[WHAT IS REQUIRED] Lines containing "toolbar": state how many there are in these entries, and write only that number.

--- --- ---

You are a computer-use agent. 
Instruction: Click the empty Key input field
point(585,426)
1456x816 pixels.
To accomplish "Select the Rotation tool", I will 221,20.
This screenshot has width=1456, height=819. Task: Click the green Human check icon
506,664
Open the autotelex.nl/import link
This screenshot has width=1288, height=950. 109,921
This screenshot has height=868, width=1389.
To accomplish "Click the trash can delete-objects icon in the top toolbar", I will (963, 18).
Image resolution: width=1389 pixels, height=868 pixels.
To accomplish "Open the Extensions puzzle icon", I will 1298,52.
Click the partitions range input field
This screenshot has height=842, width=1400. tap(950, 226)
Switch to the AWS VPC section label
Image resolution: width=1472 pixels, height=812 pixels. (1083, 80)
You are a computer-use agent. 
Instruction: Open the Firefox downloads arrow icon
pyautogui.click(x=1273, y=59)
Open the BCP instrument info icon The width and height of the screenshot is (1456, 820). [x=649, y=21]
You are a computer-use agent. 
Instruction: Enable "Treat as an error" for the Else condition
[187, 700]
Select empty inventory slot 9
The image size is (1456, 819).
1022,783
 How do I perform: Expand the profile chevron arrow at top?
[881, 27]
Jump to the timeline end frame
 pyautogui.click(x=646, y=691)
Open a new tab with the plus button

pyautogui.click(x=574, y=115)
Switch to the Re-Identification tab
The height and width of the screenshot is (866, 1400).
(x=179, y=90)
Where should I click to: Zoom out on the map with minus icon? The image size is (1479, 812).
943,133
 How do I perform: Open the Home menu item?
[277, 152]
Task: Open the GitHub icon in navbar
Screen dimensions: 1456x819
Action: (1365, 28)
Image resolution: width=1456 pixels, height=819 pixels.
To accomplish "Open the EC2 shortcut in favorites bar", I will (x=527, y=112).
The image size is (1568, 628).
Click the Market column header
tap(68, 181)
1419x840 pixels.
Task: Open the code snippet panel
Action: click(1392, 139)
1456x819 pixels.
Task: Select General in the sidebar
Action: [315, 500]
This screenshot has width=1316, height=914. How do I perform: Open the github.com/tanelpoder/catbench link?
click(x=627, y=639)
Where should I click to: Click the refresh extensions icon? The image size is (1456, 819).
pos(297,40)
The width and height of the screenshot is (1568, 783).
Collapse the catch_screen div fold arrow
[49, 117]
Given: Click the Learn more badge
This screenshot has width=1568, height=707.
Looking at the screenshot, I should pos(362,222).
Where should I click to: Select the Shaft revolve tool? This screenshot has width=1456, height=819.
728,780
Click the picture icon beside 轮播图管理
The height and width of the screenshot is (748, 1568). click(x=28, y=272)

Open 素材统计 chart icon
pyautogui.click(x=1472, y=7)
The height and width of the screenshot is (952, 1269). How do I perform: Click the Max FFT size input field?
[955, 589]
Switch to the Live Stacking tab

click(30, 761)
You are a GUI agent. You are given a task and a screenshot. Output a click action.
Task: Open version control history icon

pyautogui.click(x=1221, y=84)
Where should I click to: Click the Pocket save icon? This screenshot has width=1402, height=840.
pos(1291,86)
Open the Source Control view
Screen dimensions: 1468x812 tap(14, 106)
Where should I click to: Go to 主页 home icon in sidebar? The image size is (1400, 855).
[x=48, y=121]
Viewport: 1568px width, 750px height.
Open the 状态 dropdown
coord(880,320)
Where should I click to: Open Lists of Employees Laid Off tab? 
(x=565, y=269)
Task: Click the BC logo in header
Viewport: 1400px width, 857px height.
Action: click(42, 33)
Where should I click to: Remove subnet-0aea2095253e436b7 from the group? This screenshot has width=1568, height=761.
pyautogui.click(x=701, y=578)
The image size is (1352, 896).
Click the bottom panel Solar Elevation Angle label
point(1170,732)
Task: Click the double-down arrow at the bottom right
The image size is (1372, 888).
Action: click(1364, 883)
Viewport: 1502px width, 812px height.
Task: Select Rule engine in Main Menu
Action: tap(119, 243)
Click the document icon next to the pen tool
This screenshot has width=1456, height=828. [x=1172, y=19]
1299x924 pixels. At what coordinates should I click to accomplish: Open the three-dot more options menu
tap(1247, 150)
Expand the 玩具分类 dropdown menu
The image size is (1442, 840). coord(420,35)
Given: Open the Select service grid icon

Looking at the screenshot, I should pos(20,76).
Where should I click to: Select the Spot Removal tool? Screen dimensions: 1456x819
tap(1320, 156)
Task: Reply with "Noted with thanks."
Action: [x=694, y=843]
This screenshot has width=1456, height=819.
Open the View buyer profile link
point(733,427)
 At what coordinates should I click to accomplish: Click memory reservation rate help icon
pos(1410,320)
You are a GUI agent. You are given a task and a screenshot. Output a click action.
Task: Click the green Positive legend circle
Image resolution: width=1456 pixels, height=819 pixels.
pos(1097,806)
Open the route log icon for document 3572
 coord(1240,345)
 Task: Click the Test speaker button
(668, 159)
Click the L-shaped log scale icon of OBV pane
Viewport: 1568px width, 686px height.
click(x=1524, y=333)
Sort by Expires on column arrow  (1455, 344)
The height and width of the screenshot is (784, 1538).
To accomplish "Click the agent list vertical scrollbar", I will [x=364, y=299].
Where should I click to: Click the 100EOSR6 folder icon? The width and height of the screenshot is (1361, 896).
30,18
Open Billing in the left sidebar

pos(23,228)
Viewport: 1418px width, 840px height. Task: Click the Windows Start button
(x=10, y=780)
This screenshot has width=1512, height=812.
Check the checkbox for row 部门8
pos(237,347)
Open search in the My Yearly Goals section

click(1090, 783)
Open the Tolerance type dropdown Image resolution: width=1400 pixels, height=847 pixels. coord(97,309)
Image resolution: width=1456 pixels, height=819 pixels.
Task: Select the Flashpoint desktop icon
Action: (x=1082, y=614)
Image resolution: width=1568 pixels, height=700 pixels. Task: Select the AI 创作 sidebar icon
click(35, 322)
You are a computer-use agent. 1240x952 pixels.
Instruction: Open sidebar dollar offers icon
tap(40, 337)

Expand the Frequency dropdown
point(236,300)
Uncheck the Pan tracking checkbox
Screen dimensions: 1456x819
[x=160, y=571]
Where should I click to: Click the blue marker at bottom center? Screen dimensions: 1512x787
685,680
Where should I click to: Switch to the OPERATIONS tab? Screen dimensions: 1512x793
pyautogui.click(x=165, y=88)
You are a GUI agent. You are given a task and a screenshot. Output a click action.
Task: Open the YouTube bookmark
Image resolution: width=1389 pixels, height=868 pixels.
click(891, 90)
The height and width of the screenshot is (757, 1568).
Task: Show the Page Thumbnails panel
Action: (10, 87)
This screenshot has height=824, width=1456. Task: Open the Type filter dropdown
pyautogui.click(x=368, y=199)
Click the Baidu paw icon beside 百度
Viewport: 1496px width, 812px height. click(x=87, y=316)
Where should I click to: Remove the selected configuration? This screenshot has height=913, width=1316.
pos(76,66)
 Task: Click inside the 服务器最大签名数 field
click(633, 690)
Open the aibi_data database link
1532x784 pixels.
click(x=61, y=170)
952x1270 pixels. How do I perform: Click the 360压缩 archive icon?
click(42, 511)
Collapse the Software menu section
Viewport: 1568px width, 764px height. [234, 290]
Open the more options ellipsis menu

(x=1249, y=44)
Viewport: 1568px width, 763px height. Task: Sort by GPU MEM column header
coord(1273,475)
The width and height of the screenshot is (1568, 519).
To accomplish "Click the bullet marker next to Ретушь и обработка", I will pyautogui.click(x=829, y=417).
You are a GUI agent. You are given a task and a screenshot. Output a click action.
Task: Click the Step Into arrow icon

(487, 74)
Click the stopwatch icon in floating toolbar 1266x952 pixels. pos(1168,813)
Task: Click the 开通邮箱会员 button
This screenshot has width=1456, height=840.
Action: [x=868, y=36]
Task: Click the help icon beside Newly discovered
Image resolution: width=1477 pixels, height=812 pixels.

--- --- ---

[YOUR SOLUTION] 2